The Strange World Of… Hildur Guðnadóttir

Hildur Guðnadóttir is inarguably one of the greatest composers of the modern age, especially when it comes to film scoring. The recipient of an Oscar, two BAFTAs, two Grammys, and a Golden Globe, her fierce and uncompromising style has garnered plaudits from across the world for soundtracks such as Chernobyl (2019) and Tár (2022). Not satisfied to just provide music for the screen however, she has also released music with the likes of Throbbing Gristle, Sunn O))), and Nico Muhly, and has acted as vocalist for Icelandic electronica band Múm. 

Born in Reykjavik to a musical family, Guðnadóttir’s life and music has been centred around the cello, which dominated her first record, 2006’s Mount A. With a brooding and experimental cinematic style, she began working with the late composer Jóhann Jóhannsson, and got her break scoring the action sequel Sicario: Day of the Soldado (2018). However, it was her spectacular score for 2019’s Joker that saw her smash her way into the big boys club of film music, beating the likes of Thomas Newman and John Williams to an Academy Award. Recently, she has scored Hedda (2025) – an adaptation of the Ibsen play – and the 28 Years Later follow-up The Bone Temple (2025), while also releasing her latest record Where To From (2025) to a warm reception.

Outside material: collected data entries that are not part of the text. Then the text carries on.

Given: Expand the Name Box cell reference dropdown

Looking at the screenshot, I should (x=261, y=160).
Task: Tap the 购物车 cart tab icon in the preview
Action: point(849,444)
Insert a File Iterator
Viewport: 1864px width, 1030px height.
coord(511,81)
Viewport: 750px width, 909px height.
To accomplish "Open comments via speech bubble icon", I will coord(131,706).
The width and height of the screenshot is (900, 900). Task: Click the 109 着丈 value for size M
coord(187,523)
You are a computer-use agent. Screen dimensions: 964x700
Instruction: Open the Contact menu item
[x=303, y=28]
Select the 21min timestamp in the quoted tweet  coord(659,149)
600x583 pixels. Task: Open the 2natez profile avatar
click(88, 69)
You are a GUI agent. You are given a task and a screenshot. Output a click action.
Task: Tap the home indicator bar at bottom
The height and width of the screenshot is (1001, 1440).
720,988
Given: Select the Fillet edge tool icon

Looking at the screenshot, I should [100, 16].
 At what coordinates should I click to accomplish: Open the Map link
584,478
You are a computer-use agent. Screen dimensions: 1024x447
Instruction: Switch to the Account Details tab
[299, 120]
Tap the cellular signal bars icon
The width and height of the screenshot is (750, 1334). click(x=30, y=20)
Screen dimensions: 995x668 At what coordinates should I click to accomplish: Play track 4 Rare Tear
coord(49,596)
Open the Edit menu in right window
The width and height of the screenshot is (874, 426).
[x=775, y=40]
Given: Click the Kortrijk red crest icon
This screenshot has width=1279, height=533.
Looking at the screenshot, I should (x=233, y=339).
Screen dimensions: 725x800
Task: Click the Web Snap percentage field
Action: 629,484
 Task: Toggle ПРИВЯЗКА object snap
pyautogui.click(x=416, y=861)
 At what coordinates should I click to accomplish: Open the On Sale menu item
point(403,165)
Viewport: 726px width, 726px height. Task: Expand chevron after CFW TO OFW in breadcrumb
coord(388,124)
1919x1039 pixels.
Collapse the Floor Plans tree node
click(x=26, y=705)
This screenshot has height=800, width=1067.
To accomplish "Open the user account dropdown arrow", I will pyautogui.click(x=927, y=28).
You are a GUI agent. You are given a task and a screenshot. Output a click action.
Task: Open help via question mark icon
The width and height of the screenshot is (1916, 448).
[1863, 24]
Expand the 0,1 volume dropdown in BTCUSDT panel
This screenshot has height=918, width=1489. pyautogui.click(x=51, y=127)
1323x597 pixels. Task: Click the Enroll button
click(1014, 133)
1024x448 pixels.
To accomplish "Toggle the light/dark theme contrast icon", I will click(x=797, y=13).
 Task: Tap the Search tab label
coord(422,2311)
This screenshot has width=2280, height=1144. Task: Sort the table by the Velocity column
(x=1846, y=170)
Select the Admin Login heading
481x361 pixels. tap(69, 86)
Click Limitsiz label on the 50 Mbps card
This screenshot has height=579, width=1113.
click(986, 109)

Guðnadóttir has just played a show at the Barbican, while her latest film – a reimagining of The Bride Of Frankenstein entitled The Bride! – is in cinemas worldwide. She recalled her musical life with glee, talking less technically and more philosophically about her work, which you begin to understand as she talks about her love of exploration, be it about the atmospheric space in a nuclear power plant or creating a band featuring a film crew full of untrained singers.

Mount A (2006)

Hildur Guðnadóttir: It was my first mountain, hence the name. Music was a huge part of my life already, but I felt so much of music was very busy and loud. I was really craving a place where I could be completely by myself in music. So I went to New York and I wandered around before playing and recording. I gave myself a lot of space. And then I got back to Iceland, and I went to an old bishop’s estate and there’s this beautiful chapel that’s completely wooden. So it felt like the perfect place to play the cello, because it was resonating with me. It was like this chapel was playing with me, and giving me the space to be with my thoughts and cello, without any sort of input from anywhere else. I didn’t really ever intend to release this music, and it felt very, very personal. But one of my best friends pushed me to release it so I put it out under a pseudonym [Lost In Hildurness]. And this whole world opened up to me, and that was exactly twenty years ago. It’s been really wonderful, because I feel like a lot of what I discovered in that process has really stayed with me that whole time. 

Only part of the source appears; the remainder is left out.